After reading Breitbart for a week, I learned three things: the election is rigged, Hillary Clinton is a liar and I am a masochist.

In the week before Donald Trump and Clinton faced off in a third presidential showdown, I decided to read political news exclusively on the conservative site. The reasoning, mainly, was that Breitbart isn’t just any conservative website. Throughout the 2016 presidential race, it’s been the journalistic voice of a candidate who likes to claim that the media will “lie, lie, lie, and then again they will do worse than that.”
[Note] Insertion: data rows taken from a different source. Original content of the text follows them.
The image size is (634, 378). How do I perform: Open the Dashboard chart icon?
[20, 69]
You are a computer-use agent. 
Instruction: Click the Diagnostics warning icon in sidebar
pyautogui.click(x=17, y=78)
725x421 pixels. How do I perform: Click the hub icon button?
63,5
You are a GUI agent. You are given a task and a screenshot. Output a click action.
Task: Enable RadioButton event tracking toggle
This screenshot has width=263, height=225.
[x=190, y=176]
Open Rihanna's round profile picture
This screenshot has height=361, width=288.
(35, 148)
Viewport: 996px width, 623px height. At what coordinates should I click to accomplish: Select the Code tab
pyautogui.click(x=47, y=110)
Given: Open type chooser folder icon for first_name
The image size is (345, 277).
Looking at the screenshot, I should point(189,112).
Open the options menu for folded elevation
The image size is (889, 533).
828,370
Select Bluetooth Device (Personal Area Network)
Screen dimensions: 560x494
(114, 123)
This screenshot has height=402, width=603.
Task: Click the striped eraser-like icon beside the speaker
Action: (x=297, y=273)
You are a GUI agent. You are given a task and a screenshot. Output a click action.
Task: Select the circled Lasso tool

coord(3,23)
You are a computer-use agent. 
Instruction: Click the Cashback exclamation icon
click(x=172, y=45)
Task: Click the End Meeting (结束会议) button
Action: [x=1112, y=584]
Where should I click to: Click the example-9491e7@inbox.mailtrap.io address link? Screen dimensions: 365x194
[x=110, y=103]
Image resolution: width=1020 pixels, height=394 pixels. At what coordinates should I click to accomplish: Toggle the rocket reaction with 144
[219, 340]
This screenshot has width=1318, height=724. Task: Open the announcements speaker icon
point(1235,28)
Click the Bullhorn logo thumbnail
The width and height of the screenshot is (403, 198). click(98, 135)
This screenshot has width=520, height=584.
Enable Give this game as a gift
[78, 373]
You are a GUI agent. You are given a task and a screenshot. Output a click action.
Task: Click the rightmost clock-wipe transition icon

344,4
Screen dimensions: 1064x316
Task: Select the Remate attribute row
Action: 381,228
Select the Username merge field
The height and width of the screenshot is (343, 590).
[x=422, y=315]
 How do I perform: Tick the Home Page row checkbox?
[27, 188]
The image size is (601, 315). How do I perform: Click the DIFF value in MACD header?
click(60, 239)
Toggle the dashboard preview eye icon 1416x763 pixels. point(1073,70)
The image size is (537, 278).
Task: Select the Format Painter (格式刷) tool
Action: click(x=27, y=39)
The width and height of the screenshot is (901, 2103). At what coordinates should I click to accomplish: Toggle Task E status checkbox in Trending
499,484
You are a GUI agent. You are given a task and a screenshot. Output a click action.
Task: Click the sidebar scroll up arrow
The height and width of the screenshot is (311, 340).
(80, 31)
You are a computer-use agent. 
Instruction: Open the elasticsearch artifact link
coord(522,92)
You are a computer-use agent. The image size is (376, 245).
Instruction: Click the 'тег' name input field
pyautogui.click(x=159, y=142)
And the relationship between Breitbart and Trump isn’t just idealistic — it’s mutually beneficial. The Trump candidacy is likely responsible for the large, election-cycle bump in Breitbart readership, and in August, Trump made Breitbart executive chairman Stephen Bannon his campaign’s CEO.

“I believe Breitbart News is becoming less of a news site and more of a propaganda organization dedicated to the Trump campaign,” said former Breitbart associate editor Jarrett Stepman when he resigned from the site in March.

But despite — or maybe because of — the incestuousness of the scenario, reading Breitbart is one of the best ways to glance into the minds of Trump and his passionate supporters (many of whom, naturally, visit the site).

And who can really blame them? For a Trump-supporting conservative — especially an internet-savvy one — Breitbart is like the Gawker of the alt-right; snarky and biting. I mean, shit, I couldn’t resist clicking on articles titled “Madonna: ‘If You Vote for Hillary Clinton, I Will Give You a Blowj*b‘” or “DNC Campaign Bus Dumps Human Waste into Georgia Street.”

But while skimming the orange and blue cluttered homepage of the site is a fun exercise in conservative clickbait, reading it exclusively for a week starts to highlight the problems that caused Stepman and a number of other Breitbart employees to resign. On any of the seven days I perilously browsed the site, I was bound to come across articles that didn’t just promote conservative philosophies or insult Democrats, but warped facts completely to create new narratives.

One of the worst offenders was a piece titled “Criminal Aliens Sexually Assault 70,000 American Women — But Paul Ryan Targets Trump” by Julia Hahn. The story, which takes its titular statistic from a 2011 Government Accountability Office report, conflates graphic descriptions of sex crimes by undocumented immigrants with Trump’s 2005 comments bragging about sexual misconduct — all in an attempt to bring down Paul Ryan.

“Ryan has remained passive and quiet as criminal aliens have assaulted tens of thousands of American women, but when an 11-year-old audio tape emerged of Donald Trump caught on a hot mic discussing women in crass terms, Ryan declared himself ‘sickened’ and spoke out,” Hahn wrote.

The article — which isn’t particularly unique by Breitbart standards — is wildly reckless in both its sensationalist storytelling and its comparison of two unrelated issues. It’s the localized, journalistic version of Trump’s own ISIS defense of the videos during the second debate — a quick “well, here’s a real problem,” meant to distract not defend.

But give the article credit where it’s due: at least Hahn’s story mentions the Trump tapes. The other realization about Breitbart News — and the Trump supporters that read it — is that neither follow the traditional news cycle set by Trump’s enemy-at-large, the “mainstream media.” The biggest news story of the past two weeks has been Trump’s 2005 tapes and the slew of accusations of sexual assault that followed. On Breitbart, the biggest news event was easily the leak of Clinton campaign chairman John Podesta’s emails by Wikileaks — a story that got national coverage but minimal in-depth analysis.

Which in some ways is a good thing — alternative viewpoints are a media necessity, and at the very least no one will accuse Breitbart of hiding their biases: the site wears them proudly. But it’s certainly not a viable news source, there were multiple news stories I missed important information on or didn’t see completely after only reading the website’s stories for a week.

But on the bright side, there aren’t that many fights in the comments section — a rarity in the world of online journalism. Mostly, thousands of people shout the same thing in all caps, an online version of a Trump rally screaming “Make America Great Again” until their throats are sore.

Or, in this case, their fingers numb.